This remake plainly decided to upgrade the 1958 classic with rebellious youth, timid sex, and a silver platter of potent special effects. In terms of metaphors, the film is a pan filled with surgical tools. Now which tool to use in order to play a precise and specific death is its choice. In some ways, the special effects in The Blob are completely beyond words. The slime effects and acidic touch to the melting skin "wows" me repeatedly. I don't think I'll ever get over how ahead of the time this film was. Well, it was until fault lay blame on Kevin Dillon's mullet. I feel ethically responsible enough on behalf as reviewer to tell you that the effects in this film is an unholy conjoining of Street Trash and John Carpenter's The Thing. This alone should tell you all you need to know.
Starring a young Shawnee Smith, who still had a dependable agent, the youth cast in this film is introduced without a moments hesitation only to serve as mindless cattle as soon as the "blob" hits the fan. I found myself shocked by the sheer quantity of deaths in this film. In material covering killer slime, a departure was much needed to save from the tedious hassle of an unnoticeable body count and the lack of laced humor. If The Blob had attempted to strictly follow the suit of a horror or even a horror drama, the result would have been questionable and laughable. The Blob is laughable, but in a relative way. Watching a citizen dive for safety only to be smashed and absorbed by a tendril is deserving of its own popcorn bowl.
For any fans of killer slime, check out William Essex's novel simply titled Slime.
With a last minute convergence of horror and drama (comedy's still there, folks), The Blob takes an intelligent turn towards political commentary with the discovery that this creature was a man made experiment to gain the upper-hand on those damn Russkies. But that's always the case, isn't it? In the 80s, a "who-dun-it?" governmental conspiracy plot twist was racy, fresh, and believable. In today's cinema, this happens as a common occurrence. I don't even think twice. Sometimes, I really do wonder about transpiring events like this. What if the Mothman was an experiment in organic satellites? It's questions like these make me embrace the unknown tightly with a feverish glint in my eyes.

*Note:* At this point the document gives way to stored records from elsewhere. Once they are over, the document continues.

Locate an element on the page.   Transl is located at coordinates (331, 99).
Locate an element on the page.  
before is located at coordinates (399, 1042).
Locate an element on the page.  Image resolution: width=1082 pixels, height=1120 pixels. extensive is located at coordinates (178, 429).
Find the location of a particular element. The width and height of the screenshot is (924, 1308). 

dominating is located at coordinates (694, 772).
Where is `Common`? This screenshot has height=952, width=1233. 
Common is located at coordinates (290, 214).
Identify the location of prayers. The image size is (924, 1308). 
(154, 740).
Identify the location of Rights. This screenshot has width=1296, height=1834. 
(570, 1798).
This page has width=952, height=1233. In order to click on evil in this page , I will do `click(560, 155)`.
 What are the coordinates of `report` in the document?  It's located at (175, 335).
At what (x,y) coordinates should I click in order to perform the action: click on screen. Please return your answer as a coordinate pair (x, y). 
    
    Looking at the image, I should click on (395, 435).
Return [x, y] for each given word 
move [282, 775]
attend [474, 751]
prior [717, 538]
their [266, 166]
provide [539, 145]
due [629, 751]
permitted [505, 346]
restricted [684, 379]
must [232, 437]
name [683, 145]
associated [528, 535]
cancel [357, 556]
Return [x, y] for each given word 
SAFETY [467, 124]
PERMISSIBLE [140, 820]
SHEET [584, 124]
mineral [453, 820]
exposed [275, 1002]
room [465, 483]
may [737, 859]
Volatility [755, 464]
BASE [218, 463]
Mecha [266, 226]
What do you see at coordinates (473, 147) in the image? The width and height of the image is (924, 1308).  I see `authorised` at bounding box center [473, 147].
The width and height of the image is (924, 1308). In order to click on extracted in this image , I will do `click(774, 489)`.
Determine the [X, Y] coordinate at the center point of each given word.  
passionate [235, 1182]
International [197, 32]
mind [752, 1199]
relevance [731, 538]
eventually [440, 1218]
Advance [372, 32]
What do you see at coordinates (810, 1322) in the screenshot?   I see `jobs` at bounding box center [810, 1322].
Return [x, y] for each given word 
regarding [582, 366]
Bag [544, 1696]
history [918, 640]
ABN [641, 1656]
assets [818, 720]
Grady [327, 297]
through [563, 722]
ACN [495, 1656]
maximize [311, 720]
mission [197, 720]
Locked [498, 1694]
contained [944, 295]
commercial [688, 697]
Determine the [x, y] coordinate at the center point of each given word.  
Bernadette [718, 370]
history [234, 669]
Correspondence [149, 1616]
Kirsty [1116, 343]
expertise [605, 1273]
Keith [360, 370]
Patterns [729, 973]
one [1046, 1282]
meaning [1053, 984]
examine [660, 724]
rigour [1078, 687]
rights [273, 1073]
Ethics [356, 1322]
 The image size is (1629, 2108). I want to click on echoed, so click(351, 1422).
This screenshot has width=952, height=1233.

The Blob is a superior monster attack! flick. With many laugh-a-minute segments and that preserved nostalgic kick, The Blob makes me want to turn up the volume, scoot closer, and descend into the world of the past with cinema that wasn't observant over motifs that were considered politically incorrect. To be blunt, watching an 8 year old being devoured grotesquely by an acidic killing machine, in graphic detail mind you, to be a masterful moment in any form of cinema. Its balls like these that make me appreciate horror. I wouldn't expect anything else from the man who brought us The Mask and Nightmare on Elm Street 3: Dream Warriors.
In memory of Charles Edward Parrish.